December 2024 • PharmaTimes Magazine • 6

// TREATMENTS //


Osivax begins phase 2a booster
trial for influenza vaccine

Image

Osivax, a biopharmaceutical company developing vaccines for broad-spectrum protection against infectious viruses, has vaccinated the first participant in its phase 2a clinical trial of OVX836.

This broad-spectrum influenza vaccine candidate is being evaluated as a booster for participants who received OVX836 three to five years ago.

The trial is being conducted at the Center for Vaccinology (CEVAC) at Ghent University Hospital, Belgium, and aims to enrol over 150 participants.

Professor Isabel Leroux-Roels, Principal Investigator at CEVAC and Associate Professor at Ghent University, commented, “We are pleased to support the ongoing evaluation of OVX836 through this phase 2a influenza booster study. We anticipate important insights that could significantly impact long-term influenza prevention.”
Dr Nicola Groth, CMO of Osivax, added, “This milestone is a significant step forward in our mission to develop a truly broad-spectrum, lasting flu vaccine capable of addressing the ever-evolving threat of influenza. By studying the effects of a booster dose, we aim to deepen our understanding of OVX836’s potential to provide robust and sustained immune protection.”

The single-centre trial is a randomised, double-blind study evaluating the immunogenicity and safety of a single dose of OVX836 administered intramuscularly at either 180μg or 480μg.

Participants aged 20-64 who previously received OVX836, Influvac Tetra, or placebo in prior studies will be included. Topline results from the trial are expected by the end of 2025.

OVX836 is a first-in-class influenza A vaccine candidate that targets the nucleoprotein (NP), a highly conserved internal antigen.

Unlike surface antigens, NP is less likely to mutate, providing a broader immune response.

Osivax’s oligoDOM technology enables the design and production of a recombinant version of NP that self-assembles into a nanoparticle, triggering powerful T- and B-cell immune responses.

So far, OVX836 has been tested in five clinical trials with 1,200 participants, showing promising safety, immunogenicity, and efficacy results.


Scottish medicines consortium approves CAR T-cell therapy for blood cancer

Image

The Scottish Medicines Consortium (SMC) has approved Kite’s CAR-T cell therapy, Yescarta (axi-cel), for treating adult patients with diffuse large B-cell lymphoma (DLBCL) and high-grade B-cell lymphoma (HGBL).

This marks the first time a CAR-T cell therapy has been accepted for second-line treatment in Scotland.

“Blood cancer survival rates in the UK lag behind countries of similar wealth and health and the blood cancer community deserves better. It’s great that people with DLBCL in Scotland now have access to the drug axi-cel on the NHS in this setting, where it is already available in England and Wales,” said Josh Hill, Scottish Policy Officer at Blood Cancer UK.

He added, “CAR-T therapies offer hope to people who are often living with the most aggressive forms of blood cancer, and having earlier access to this innovative drug across the UK is an important step in improving outcomes for patients.”

DLBCL, an aggressive form of non-Hodgkin lymphoma, affects approximately 450 new patients in Scotland each year.
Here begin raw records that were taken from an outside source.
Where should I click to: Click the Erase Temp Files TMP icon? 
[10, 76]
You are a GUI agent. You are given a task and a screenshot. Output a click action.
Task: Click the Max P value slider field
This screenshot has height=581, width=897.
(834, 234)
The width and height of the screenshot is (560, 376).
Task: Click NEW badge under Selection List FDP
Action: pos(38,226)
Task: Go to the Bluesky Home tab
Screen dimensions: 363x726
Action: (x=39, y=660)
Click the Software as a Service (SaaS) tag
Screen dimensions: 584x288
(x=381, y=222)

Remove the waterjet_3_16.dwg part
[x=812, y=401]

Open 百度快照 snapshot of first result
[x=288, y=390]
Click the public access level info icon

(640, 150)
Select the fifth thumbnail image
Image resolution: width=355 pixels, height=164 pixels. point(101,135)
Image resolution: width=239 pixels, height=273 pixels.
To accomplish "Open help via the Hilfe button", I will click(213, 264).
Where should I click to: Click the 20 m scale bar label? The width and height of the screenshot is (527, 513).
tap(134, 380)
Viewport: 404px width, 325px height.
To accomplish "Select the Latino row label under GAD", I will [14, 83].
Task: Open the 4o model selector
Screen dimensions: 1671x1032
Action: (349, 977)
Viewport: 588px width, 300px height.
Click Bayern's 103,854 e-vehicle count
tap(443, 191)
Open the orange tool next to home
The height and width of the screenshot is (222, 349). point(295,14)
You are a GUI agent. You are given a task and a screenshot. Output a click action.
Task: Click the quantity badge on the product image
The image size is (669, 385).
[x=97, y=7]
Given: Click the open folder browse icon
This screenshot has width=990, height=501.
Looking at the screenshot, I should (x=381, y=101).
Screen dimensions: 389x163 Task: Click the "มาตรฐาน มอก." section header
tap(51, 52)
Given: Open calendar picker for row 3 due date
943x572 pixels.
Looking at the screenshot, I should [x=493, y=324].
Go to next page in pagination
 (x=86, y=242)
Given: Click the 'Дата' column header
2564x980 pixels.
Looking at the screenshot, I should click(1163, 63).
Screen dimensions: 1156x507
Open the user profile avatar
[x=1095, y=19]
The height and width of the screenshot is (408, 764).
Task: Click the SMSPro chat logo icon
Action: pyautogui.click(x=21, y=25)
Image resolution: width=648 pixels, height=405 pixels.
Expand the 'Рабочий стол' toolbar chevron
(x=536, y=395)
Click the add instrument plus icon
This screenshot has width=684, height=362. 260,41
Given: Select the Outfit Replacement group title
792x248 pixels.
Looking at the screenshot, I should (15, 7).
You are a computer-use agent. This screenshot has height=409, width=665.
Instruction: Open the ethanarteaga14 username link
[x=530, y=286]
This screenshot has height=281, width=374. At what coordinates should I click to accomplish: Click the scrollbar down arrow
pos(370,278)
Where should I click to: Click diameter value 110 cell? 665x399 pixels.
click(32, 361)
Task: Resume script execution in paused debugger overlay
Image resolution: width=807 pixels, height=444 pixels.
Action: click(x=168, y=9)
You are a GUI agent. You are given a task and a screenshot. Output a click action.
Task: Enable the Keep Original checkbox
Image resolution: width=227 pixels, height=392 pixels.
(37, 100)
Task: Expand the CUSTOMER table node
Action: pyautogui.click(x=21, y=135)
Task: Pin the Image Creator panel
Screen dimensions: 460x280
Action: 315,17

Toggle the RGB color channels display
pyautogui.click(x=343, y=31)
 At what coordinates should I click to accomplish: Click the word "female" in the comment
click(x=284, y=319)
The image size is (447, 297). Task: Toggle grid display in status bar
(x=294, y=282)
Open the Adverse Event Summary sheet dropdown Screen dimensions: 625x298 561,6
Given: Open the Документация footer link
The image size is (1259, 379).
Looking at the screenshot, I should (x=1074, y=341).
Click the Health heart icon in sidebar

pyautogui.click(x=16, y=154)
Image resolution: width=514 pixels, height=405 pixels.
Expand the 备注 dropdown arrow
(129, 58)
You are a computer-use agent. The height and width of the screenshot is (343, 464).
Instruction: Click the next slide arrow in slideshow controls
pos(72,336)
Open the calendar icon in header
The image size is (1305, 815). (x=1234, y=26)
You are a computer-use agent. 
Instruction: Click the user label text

While 50 to 60% of patients respond to initial treatment, a significant portion experience relapse or have refractory disease, necessitating alternative treatment options.

Peter Wickersham, Vice President and General Manager, Gilead Sciences UK & Ireland, expressed pride in the approval, “From the first clinical trials, we have been committed to ensuring equitable access to our cell therapies. We are proud to now offer the first cell therapy treatment for patients in a second-line setting in Scotland, including both those eligible and ineligible for stem cell transplant. This news marks a significant step forward for the blood cancer community.”

The approval was based on two clinical trials, ZUMA-7 and ALYCANTE, showing axi-cel’s superiority over standard treatments in relapsed/refractory DLBCL, with improved survival rates and progression-free survival.